零頁~プロローグ~
零頁~プロローグ~
誕生の冬、始まりの春
また、その時がやってきた。
いったい何度この景色を見たことだろう。
いや、この景色ははじめてみる景色だ。同じものなどあるはずがない。
感じるのは既視感。
そう。
何度も似たような景色を見てきたのだ。正確な回数を思い出せないほどに。
記憶は薄れ、色あせている。
だがそんな記憶はなぜこんなにも温かく………熱の終わりを感じさせるのか。
男はすこし遠のいた意識をもどし、目の前の女性をあらためて見た。
普段はおろしている流れるような美しい金色の髪は頭の上でまとめられ、滑らかなさわり心地のよさそうな肌は汗ばんでいる。呼吸を一つするたびに一筋の汗が首筋を伝った。
女はベッドに横たわりながら男を見上げる。
その腕の中には生まれてまもない赤ん坊が穏やかに息をしている。
女が口を開き、言葉を発する前に男が動いた。
右手で女の肩を抱き左手で赤ちゃんをやさしく撫でる。
機先を制されたかのように口をつぐんだ女に男は言った。
「ありがとう」
豪雪により外界と遮断された隔離された世界、そんな中で新しい命が生まれた日であった。
◇◆◇
また、その時がやってくる。
閉ざされていた季節を越えて、幾重にも重なりあった雪のカーペットが春の日差しで失われその下から地面が顔をだす、そんな時期。

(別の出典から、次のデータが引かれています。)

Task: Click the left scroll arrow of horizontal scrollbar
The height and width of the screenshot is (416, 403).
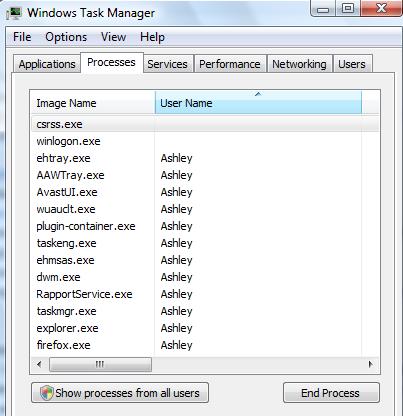Action: click(x=39, y=364)
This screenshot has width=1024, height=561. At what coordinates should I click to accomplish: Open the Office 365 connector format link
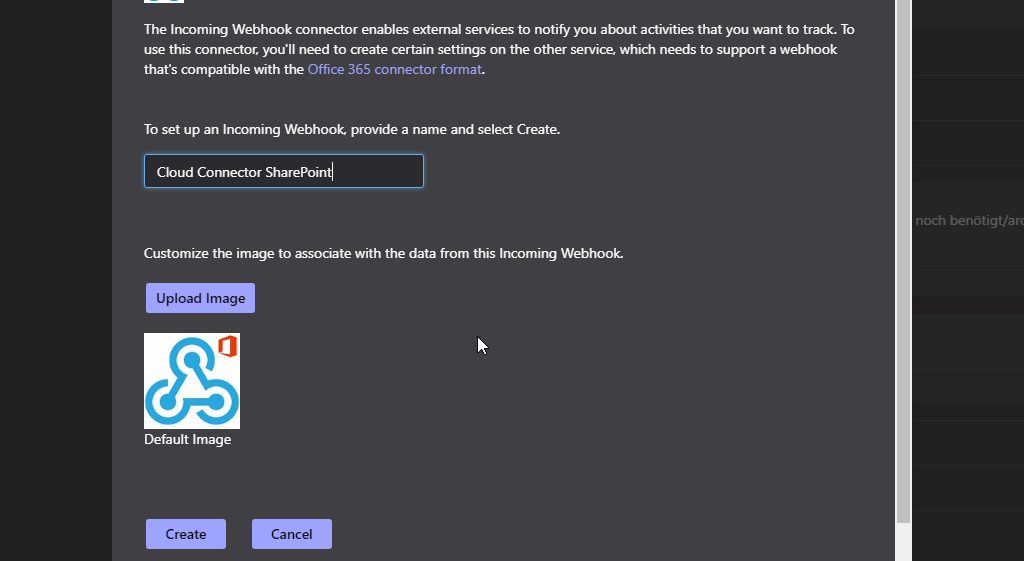395,69
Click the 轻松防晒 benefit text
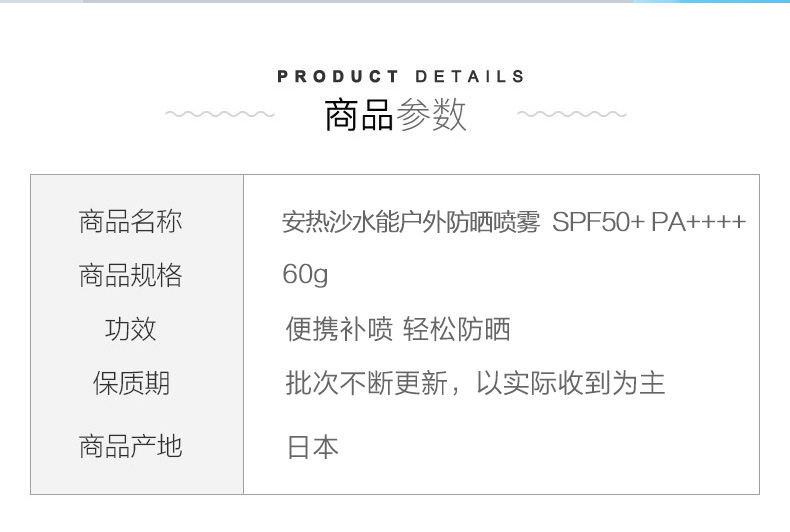 457,329
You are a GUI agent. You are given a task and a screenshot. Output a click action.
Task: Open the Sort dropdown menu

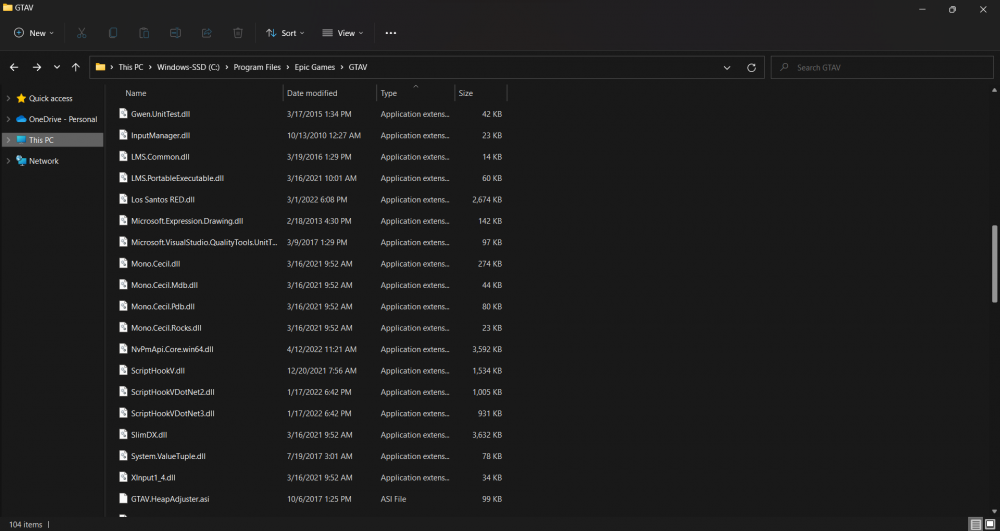tap(286, 33)
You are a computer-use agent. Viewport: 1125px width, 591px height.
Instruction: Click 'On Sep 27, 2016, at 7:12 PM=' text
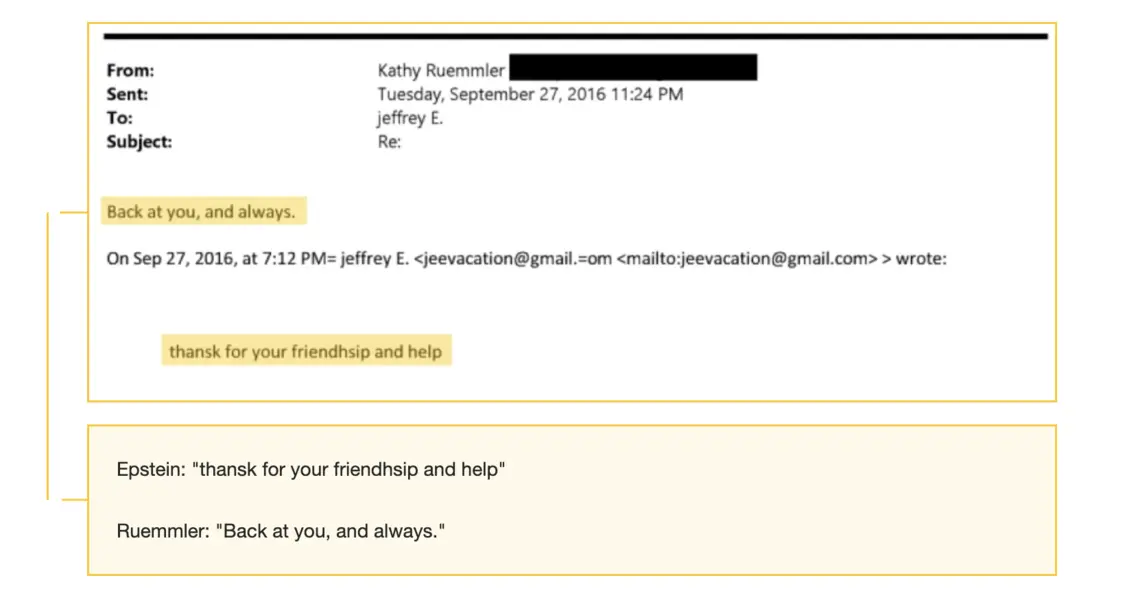[x=221, y=259]
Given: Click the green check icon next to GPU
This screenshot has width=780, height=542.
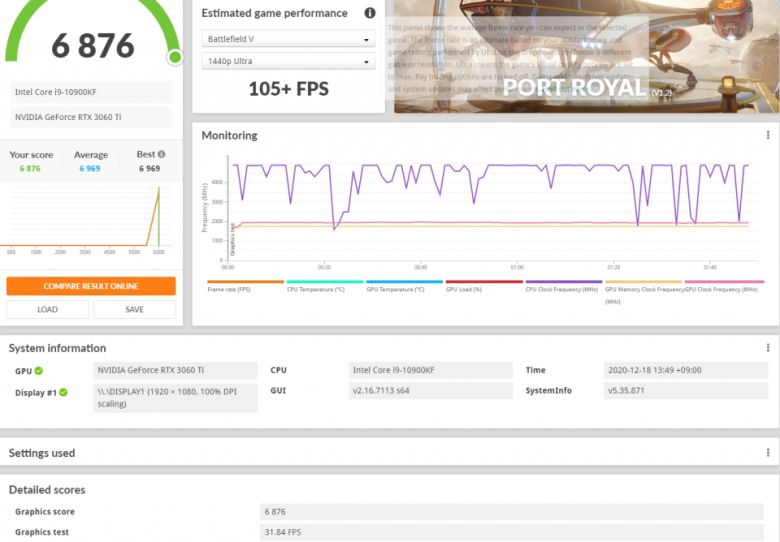Looking at the screenshot, I should [39, 371].
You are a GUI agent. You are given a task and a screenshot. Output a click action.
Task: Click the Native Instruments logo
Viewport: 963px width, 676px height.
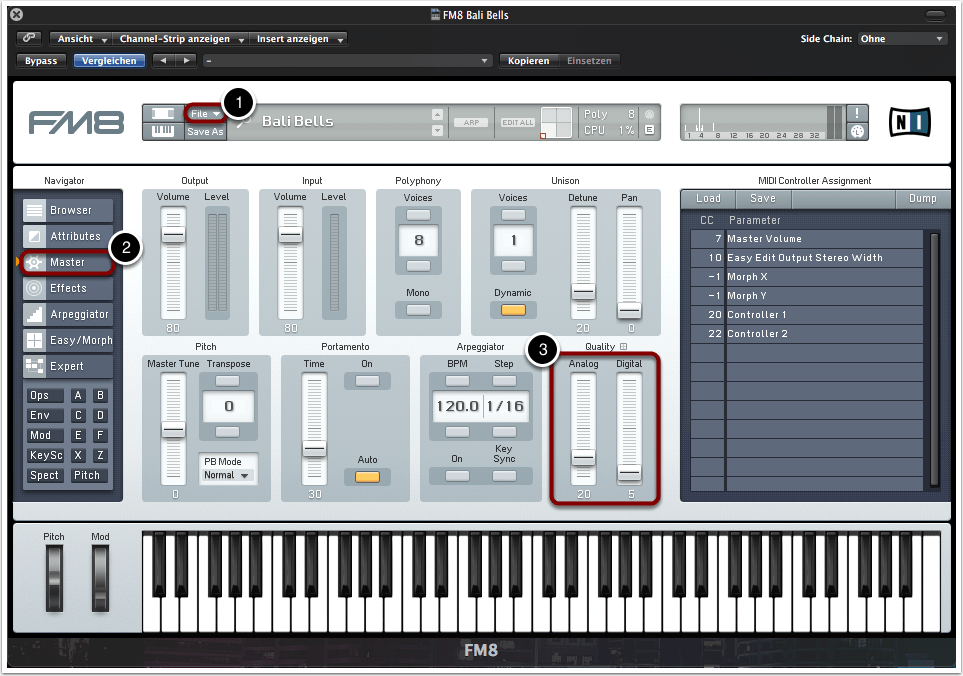click(909, 122)
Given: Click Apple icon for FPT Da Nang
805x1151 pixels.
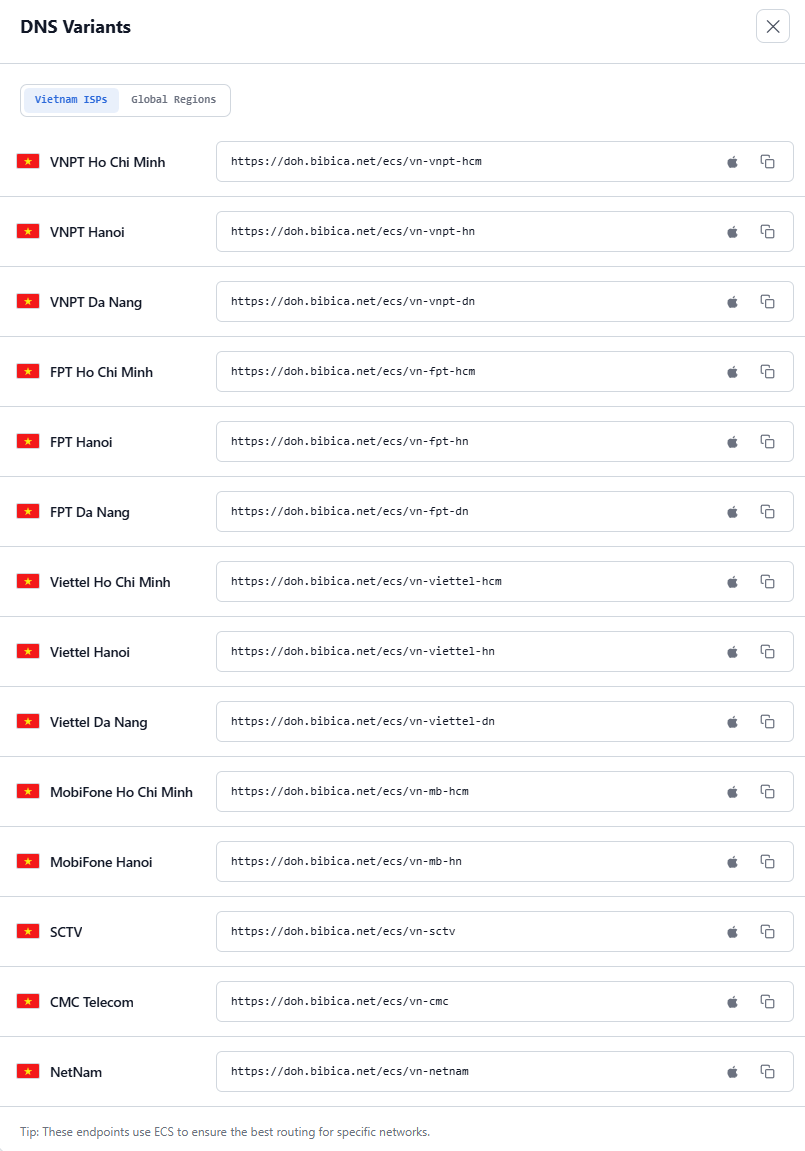Looking at the screenshot, I should point(732,512).
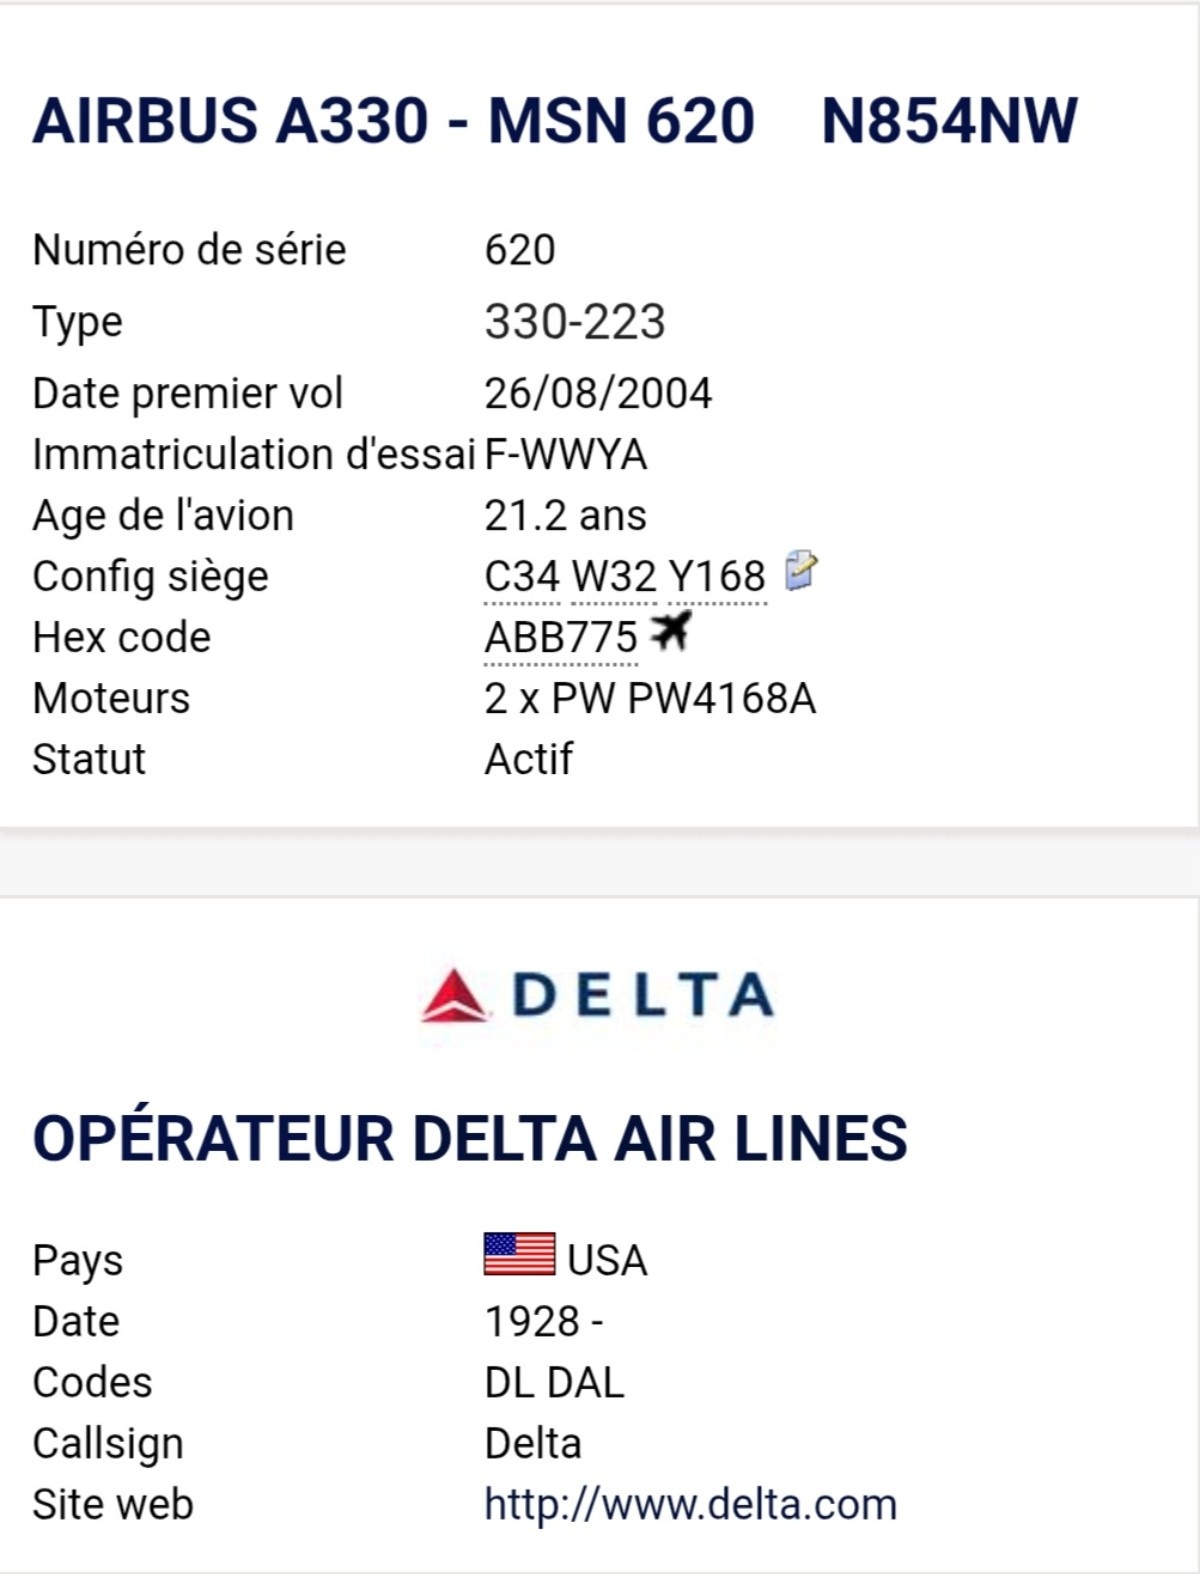1200x1574 pixels.
Task: Click the ABB775 hex code link
Action: pos(560,638)
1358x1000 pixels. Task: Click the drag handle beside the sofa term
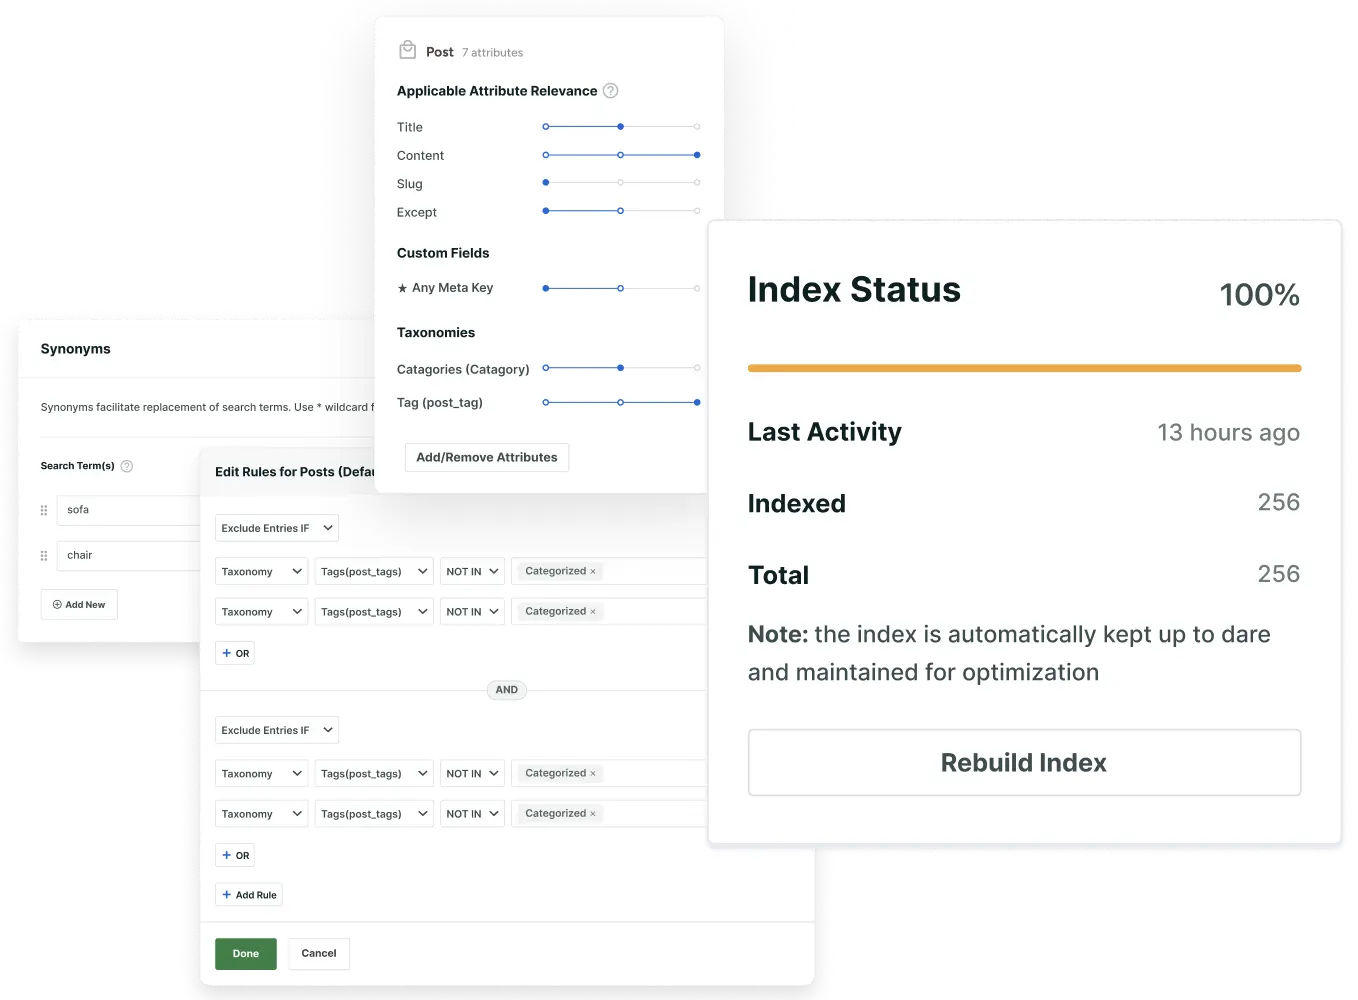(43, 510)
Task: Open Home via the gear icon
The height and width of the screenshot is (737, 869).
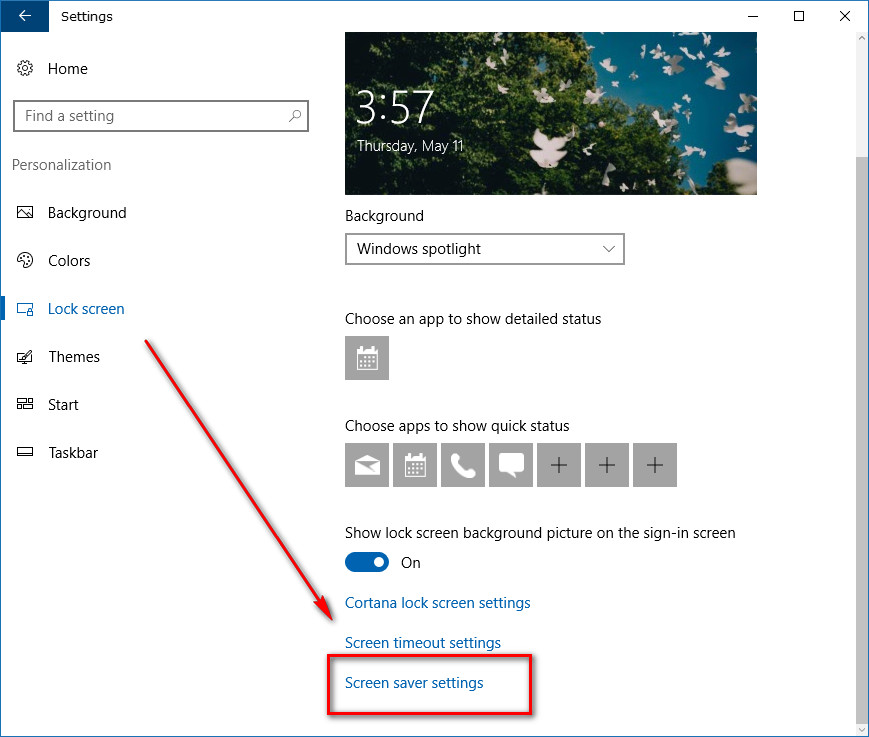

少女――─アリシアはまだ時折肌寒いが春の陽気に満ちた風によってまい上がりそうになる金の髪をそっと抑える。風も日差しも、目前の景色も、春の陽気、生命の息吹を十分に感じさせた。そう、故郷を外界から遮断する冬の季節はもう終わったのである。
(長かった………うん、長かった)
アリシアは一人うんうんと頷く。自分に自分で納得していた。
長かった。その気持ちは今日という日をどれだけ待ち望んでいたかを自覚させる。
思えば自分の中に芽生えた欲求を意識してから、今年の春で二年と少し。ついに願いがかなう日が来た。今日くらいはこのうきうきした気持ちを素直に味わいたかった。
今日、アリシアは故郷に背を向け旅立つのだ。
自分が産まれた季節である冬を越えてアリシアは十五歳になった。立派な成人である。読み書き・料理・裁縫・掃除・狩りなど、この村に産まれた子供は十五歳をめどに一通りの知識と経験を教えられる。四季と呼ばれる寒暖差の移り変わりが特に激しい地方に属するこの村では大人になることは難しい。十五歳になれば誰でも成人と認められるわけではないのだ。大人と認められるには両親から自然と教えられるいくつものことを教えられずともできるようにならなければならない。やるべきこと、教わるべきことの多いこの村では十五歳で認められるのは目標だ。人によっては二十歳頃まで大人に認められない人だっている。現にアリシアと同い年の中にはまだ大人と認められていない人の方が多いくらいだ。そんな中でアリシアが認められたのは十五歳、つまり先の冬の時期だ。
アリシアは十五回目の冬を思い返してすこし不満げに頬を膨らませるように口から春の息吹を吸いこませる。
(すぅ―――むぅ)
そもそも、私はもっと早くできたもん。